■ **Supplied passage**:
+++

KPIs, on the other hand, provide the insights you need to measure your progress against set goals. For example, you can track your rankings for specific keywords. Or check the number of bookings coming from your site. 

Note that some KPIs consist of multiple metrics, or data points. 

If, say, you want to improve the user experience (UX KPIs), you’ll track your website’s bounce rate, page views, average time per session, and other metrics. 

These data points provide insight into the impact of your SEO strategies, giving you ways to increase conversions and revenue from search engines.

SEO Analytics vs. General Website Analytics

General website analytics tell you about the behavior of users on your website. SEO web analytics show you how your site is performing on search engines.

They’re not quite the same.

You’re probably familiar with web analytics tools like Google Analytics. They provide metrics like users, page views, bounce rate, conversion rate, and session duration. 

Google Analytics home

Web analytics give you a broad view of how website visitors interact with your site, your site’s overall user experience, and your digital marketing performance.

For tracking SEO, Google Analytics can only provide high-level data about how much traffic your site has received from search engines.

On the other hand, SEO data from a reputable SEO tool or services like Google Search Console help you see how your site appears in search. 

They indicate which search terms return pages from your site. And how you can optimize your SEO efforts to bring in more traffic. 

It’s like an indoor security camera versus an outdoor security camera. 

SEO analytics tell you how people got to your home (your site). Website analytics tell you what happens once they’re inside. 

Some common SEO metrics fall into both camps. 

For instance, if you analyze the conversion rate of SEO traffic, it would include: 

  • How they got to your site (from search engines)
  • Their behavior on your website (conversion rate)

When it comes to tracking analytics, SEO data is a key component of understanding your website’s overall performance.

Why Are SEO Analytics Important?

SEO analytics can help you understand the changes in search engine performance that influence your website’s traffic, conversions, and revenue.

+++

■ **Goals**:
(A) In the SEO analytics passage, list the metrics that web analytics tools like Google Analytics are said to provide.
(B) According to the SEO analytics passage, what can Google Analytics provide for tracking SEO?
(C) Reproduce a portion of the SEO analytics passage word for word: begin at the words "For tracking SEO, Google"; stop after "appears in search.".
The entries aren't needed for any of this.

+++

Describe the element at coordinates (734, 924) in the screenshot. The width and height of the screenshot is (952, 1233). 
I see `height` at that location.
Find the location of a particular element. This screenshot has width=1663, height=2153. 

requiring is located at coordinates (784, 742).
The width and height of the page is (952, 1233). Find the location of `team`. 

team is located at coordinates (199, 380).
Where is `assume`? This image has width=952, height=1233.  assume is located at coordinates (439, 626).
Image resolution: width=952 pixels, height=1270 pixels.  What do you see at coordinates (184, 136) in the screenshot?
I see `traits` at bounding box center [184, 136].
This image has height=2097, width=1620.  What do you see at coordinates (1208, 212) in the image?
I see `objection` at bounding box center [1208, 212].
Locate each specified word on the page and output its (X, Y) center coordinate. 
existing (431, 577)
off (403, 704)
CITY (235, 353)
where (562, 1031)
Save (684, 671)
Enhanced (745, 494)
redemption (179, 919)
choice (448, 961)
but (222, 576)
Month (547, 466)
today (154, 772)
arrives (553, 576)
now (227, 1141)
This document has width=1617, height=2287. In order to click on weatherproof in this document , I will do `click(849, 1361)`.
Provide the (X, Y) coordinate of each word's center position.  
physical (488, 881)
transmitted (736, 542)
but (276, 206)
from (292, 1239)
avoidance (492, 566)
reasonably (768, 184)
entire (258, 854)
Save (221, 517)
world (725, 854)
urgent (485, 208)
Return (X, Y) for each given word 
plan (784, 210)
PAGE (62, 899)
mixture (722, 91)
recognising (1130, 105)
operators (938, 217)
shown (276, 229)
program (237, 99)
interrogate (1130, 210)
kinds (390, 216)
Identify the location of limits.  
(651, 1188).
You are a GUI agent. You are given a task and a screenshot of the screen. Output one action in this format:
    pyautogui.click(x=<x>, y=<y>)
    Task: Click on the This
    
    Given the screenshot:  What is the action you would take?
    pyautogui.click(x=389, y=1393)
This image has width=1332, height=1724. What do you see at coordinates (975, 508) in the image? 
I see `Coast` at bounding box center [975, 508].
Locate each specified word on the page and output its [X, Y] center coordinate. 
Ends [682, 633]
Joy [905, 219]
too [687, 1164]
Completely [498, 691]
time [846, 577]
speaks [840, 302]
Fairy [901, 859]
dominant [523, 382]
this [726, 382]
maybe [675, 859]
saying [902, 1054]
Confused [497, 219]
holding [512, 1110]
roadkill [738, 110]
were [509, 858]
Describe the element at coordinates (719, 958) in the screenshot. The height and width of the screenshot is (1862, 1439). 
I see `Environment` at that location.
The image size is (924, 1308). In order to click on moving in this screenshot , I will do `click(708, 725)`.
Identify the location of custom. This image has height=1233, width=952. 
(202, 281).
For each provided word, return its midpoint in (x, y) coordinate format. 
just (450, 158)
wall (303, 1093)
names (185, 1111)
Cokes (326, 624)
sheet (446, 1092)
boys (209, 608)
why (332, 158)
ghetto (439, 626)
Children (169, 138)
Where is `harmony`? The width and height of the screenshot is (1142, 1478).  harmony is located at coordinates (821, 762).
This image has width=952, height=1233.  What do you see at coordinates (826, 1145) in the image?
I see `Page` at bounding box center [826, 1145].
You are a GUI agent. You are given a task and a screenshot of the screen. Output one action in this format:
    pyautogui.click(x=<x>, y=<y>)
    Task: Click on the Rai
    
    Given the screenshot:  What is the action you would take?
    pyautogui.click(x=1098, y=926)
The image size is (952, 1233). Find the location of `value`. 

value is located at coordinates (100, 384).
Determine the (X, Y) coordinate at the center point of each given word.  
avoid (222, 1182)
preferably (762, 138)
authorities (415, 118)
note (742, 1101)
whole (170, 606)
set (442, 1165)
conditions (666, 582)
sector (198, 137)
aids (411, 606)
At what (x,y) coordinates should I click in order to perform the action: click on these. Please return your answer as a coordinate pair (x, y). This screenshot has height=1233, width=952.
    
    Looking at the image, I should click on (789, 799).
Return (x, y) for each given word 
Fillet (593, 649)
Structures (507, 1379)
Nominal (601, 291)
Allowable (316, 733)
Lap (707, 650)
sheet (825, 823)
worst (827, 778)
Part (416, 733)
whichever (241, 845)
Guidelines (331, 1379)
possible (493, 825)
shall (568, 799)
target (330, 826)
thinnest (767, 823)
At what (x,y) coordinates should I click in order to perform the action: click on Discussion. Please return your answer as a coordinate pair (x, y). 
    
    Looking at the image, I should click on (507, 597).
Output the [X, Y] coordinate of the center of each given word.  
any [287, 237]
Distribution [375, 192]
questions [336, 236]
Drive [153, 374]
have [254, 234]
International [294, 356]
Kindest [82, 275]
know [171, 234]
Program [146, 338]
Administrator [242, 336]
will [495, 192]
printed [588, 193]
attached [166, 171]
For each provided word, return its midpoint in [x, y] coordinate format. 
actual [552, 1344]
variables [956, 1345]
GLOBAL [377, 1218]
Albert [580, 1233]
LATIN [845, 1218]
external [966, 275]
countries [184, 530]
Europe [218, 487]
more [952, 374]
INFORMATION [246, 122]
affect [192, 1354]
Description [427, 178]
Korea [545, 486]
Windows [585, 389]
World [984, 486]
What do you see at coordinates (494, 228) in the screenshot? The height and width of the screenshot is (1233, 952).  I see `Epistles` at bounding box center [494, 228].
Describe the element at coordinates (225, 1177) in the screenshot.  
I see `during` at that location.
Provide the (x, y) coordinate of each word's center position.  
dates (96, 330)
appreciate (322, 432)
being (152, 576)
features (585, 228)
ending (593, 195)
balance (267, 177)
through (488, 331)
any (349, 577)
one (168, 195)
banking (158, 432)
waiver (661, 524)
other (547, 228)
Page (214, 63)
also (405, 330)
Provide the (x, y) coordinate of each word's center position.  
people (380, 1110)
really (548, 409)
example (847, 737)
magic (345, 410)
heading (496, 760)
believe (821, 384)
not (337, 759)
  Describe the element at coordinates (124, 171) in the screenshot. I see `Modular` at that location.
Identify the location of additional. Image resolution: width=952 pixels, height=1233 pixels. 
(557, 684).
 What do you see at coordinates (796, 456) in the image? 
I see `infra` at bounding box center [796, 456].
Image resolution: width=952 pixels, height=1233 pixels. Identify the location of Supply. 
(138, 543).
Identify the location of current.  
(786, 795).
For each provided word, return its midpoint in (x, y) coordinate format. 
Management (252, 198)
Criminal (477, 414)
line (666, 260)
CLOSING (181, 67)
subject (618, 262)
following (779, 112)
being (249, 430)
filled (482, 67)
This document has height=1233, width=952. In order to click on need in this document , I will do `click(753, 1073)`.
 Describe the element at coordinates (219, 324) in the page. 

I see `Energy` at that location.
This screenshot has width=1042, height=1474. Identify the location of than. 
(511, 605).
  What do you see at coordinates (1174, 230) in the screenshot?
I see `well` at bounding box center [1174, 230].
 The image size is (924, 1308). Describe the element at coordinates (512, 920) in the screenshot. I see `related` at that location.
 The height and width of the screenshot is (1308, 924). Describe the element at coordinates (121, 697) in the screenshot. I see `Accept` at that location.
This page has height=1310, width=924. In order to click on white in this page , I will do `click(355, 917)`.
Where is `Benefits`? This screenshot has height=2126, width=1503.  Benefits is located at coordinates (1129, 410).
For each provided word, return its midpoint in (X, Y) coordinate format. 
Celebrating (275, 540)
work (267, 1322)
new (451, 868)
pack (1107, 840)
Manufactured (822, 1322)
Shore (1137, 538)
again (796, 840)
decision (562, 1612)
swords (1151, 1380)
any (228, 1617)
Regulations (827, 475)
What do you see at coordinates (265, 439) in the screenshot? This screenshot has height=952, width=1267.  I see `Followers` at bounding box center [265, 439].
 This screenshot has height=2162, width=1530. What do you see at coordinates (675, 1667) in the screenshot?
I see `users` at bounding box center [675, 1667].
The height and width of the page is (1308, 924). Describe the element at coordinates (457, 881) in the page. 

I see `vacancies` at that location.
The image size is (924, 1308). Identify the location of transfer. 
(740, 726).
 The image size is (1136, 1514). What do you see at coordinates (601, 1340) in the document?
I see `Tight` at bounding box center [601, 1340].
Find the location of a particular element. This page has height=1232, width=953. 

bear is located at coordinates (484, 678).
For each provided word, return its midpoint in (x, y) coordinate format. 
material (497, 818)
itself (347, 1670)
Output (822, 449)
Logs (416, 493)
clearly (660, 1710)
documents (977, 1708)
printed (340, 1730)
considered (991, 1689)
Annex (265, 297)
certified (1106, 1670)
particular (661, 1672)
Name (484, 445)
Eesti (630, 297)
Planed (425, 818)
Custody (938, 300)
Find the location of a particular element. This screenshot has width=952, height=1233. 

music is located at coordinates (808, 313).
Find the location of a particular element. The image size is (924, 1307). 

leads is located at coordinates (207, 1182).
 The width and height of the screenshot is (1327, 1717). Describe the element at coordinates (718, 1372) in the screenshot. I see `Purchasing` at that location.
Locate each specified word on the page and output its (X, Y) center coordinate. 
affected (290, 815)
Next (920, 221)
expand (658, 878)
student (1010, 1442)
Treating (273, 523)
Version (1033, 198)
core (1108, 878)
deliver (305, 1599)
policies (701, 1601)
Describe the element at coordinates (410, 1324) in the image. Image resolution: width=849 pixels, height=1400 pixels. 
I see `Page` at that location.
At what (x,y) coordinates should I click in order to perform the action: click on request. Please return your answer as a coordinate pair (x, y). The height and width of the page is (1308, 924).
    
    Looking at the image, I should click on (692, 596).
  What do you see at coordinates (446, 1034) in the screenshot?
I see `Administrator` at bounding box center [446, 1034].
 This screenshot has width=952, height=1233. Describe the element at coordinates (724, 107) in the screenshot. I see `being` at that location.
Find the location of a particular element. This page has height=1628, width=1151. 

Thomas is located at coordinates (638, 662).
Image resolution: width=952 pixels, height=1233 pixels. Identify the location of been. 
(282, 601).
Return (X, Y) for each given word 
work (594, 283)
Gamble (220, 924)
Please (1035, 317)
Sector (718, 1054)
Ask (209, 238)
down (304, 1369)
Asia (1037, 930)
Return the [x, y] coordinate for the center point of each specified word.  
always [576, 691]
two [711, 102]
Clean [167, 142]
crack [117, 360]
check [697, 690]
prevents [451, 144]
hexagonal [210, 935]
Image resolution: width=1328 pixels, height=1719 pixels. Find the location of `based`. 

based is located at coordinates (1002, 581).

+++

■ **Solutions per task**:
(A) Users, page views, bounce rate, conversion rate, session duration

(B) Only high-level data about how much traffic the site has received from search engines.

(C)
For tracking SEO, Google Analytics can only provide high-level data about how much traffic your site has received from search engines.

On the other hand, SEO data from a reputable SEO tool or services like Google Search Console help you see how your site appears in search.